**THE TASK**
Copy the entries from the line with "The image size is (1456, 827)." up to and including the line with "pos(1069,362)", keeping the requests as they are. Multiply every coordinate in the answers by 2.05 and round each result to a whole number, with halves rounded up.

══════

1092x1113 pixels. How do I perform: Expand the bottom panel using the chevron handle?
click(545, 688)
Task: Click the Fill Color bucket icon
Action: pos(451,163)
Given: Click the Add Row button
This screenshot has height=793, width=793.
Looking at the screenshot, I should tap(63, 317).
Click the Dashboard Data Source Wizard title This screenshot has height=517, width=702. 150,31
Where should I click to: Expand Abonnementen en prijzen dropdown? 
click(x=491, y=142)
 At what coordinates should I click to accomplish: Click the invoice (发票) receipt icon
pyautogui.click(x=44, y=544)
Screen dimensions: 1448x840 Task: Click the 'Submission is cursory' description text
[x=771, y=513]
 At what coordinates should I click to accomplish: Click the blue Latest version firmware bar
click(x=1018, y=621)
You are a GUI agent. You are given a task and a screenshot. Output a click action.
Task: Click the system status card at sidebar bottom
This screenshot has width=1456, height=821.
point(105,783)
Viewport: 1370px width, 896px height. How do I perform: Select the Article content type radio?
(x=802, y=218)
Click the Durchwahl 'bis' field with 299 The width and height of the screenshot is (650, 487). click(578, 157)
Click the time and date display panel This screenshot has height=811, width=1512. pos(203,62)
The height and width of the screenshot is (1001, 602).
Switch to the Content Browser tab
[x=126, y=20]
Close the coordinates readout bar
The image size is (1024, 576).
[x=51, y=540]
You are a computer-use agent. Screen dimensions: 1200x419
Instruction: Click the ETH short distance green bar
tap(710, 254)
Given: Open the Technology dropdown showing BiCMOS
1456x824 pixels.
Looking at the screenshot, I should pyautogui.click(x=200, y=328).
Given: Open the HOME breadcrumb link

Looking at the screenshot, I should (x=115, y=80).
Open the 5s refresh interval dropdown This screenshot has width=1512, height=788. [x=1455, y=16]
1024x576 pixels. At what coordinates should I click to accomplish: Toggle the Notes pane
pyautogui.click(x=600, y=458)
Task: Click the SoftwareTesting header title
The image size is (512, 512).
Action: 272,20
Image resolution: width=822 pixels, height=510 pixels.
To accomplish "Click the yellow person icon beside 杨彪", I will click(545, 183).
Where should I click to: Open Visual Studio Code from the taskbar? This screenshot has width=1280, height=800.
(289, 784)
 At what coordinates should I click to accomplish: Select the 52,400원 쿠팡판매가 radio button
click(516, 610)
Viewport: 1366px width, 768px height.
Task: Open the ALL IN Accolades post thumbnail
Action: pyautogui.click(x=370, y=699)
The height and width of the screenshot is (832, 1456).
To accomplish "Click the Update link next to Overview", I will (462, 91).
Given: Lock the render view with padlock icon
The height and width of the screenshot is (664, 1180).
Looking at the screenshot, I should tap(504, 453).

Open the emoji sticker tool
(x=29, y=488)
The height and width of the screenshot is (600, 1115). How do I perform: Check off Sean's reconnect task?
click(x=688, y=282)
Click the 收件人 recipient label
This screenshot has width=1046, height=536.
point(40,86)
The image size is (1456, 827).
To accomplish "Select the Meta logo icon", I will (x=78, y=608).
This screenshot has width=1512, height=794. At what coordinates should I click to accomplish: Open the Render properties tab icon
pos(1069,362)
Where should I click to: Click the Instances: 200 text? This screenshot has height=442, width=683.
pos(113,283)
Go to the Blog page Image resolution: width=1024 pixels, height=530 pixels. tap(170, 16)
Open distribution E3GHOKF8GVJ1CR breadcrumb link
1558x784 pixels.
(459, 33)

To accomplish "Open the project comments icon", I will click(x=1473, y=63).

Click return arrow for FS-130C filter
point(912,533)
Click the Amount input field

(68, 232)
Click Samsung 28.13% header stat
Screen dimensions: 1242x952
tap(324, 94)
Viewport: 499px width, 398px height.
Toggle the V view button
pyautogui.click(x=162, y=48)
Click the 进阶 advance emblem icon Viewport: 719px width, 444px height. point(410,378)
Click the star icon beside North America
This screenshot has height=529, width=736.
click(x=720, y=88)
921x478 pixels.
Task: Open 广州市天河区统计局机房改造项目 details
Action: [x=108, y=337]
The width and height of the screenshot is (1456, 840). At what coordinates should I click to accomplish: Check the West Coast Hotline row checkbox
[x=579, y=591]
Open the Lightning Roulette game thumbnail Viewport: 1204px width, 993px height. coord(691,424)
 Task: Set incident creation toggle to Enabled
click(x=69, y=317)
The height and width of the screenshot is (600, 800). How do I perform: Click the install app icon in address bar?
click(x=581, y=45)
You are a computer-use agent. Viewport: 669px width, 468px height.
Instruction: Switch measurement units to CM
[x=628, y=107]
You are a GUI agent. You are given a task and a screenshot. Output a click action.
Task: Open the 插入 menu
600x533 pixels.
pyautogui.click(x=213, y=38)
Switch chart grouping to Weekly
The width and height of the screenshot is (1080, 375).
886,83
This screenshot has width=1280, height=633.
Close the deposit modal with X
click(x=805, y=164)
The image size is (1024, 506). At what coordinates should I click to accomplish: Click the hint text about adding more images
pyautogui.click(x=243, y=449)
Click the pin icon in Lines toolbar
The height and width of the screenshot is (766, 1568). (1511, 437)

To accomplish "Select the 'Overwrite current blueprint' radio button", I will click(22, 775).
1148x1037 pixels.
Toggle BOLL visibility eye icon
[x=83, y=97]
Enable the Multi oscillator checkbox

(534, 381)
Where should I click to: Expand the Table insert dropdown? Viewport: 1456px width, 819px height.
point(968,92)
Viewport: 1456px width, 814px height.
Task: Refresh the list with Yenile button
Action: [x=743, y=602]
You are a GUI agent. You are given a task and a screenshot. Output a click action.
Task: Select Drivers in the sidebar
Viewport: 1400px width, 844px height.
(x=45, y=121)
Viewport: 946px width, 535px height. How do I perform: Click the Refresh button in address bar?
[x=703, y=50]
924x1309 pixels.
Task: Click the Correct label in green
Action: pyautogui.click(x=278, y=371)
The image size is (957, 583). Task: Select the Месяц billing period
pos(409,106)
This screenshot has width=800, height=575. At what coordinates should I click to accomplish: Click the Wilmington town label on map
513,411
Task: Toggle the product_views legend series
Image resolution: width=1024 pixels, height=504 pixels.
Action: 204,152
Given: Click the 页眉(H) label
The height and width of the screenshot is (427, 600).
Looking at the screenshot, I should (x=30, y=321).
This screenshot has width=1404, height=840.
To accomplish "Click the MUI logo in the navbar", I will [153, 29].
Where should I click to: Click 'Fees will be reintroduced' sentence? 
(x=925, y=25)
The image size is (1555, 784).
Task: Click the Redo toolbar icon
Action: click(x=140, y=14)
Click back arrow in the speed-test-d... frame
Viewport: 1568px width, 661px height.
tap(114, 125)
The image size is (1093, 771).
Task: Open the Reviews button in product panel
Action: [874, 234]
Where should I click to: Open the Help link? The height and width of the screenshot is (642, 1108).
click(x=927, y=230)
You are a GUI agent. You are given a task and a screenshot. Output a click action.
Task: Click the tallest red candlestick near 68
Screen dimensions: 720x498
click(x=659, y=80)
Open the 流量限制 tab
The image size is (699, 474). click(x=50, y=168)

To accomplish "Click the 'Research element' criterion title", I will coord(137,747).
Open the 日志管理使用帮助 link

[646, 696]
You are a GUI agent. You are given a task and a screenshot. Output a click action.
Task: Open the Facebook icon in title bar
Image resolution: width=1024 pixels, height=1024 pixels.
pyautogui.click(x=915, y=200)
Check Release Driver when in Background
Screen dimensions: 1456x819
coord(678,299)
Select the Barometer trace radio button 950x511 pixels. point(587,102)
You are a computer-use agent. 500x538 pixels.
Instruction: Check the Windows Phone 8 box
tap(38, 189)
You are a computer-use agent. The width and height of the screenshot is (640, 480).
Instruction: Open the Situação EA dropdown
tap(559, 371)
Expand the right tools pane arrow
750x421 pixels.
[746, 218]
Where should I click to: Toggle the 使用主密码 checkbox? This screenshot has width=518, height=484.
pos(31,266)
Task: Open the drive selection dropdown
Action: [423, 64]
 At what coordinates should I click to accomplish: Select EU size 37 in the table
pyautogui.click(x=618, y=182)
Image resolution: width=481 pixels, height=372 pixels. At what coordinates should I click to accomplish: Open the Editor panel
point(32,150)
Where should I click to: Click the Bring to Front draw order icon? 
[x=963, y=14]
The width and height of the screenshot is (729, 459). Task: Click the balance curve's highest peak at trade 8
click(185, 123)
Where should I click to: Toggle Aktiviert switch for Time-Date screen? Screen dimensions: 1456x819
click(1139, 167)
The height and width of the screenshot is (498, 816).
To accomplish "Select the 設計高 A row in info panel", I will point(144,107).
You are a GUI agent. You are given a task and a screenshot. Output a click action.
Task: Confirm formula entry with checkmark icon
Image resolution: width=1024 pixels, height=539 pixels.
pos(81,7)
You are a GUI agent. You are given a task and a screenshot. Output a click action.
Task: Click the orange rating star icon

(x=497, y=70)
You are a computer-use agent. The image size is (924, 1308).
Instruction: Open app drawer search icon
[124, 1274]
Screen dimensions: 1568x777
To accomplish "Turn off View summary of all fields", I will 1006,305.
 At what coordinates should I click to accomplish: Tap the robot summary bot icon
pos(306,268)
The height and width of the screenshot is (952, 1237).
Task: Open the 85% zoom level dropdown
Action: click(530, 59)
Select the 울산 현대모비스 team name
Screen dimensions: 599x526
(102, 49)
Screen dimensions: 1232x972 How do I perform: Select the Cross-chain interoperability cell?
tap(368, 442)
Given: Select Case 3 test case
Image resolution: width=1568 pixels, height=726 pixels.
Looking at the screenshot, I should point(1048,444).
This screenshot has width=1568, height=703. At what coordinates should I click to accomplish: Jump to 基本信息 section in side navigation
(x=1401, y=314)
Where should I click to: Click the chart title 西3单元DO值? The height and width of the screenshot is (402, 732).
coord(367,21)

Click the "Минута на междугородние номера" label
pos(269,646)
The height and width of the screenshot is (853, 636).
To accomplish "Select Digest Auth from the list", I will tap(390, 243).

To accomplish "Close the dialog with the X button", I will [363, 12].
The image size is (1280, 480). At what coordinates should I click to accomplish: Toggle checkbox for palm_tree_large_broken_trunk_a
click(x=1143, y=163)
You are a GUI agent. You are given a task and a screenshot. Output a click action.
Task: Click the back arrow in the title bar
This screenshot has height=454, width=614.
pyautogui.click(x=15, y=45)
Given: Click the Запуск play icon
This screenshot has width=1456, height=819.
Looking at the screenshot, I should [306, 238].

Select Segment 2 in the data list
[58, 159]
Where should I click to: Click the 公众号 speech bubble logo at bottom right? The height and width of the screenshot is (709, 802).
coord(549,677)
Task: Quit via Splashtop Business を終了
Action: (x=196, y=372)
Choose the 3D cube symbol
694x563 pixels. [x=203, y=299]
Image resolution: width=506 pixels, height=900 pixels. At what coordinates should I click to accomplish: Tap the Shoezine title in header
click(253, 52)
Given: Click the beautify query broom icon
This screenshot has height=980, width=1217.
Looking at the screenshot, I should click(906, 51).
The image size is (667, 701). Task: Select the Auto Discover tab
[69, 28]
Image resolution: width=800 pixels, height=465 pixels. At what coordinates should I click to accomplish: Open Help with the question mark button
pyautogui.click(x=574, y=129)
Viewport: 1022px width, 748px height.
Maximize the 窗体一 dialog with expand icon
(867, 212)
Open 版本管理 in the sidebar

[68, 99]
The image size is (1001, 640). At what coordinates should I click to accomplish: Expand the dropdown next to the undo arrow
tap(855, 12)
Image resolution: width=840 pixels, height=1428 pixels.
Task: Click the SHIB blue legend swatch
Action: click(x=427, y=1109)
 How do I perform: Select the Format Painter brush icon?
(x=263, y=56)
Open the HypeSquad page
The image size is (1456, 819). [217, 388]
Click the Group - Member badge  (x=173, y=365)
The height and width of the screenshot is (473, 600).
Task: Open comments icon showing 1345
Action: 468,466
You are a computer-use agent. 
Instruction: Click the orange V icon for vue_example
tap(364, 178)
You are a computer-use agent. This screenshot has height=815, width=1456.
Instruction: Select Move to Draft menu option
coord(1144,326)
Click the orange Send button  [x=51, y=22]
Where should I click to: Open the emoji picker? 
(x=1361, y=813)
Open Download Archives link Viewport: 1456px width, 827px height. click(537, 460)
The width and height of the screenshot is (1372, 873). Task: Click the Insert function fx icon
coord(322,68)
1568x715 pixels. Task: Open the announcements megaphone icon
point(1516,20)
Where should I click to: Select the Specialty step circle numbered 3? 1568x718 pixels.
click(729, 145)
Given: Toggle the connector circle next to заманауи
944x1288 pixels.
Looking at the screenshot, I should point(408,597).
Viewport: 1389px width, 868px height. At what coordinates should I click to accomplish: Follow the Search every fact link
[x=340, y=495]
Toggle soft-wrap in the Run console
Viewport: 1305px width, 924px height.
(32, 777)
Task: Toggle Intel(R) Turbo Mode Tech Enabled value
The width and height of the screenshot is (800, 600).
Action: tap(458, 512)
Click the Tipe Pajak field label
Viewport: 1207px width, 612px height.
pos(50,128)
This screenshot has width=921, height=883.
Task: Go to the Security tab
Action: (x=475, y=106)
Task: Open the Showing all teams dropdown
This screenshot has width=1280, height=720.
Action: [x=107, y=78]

══════

**ANSWER TO THIS EXERCISE**
The image size is (1456, 827).
To accomplish "Select the Meta logo icon", I will (x=160, y=1246).
This screenshot has width=1512, height=794. At what coordinates should I click to accomplish: Open the Render properties tab icon
pos(2191,742)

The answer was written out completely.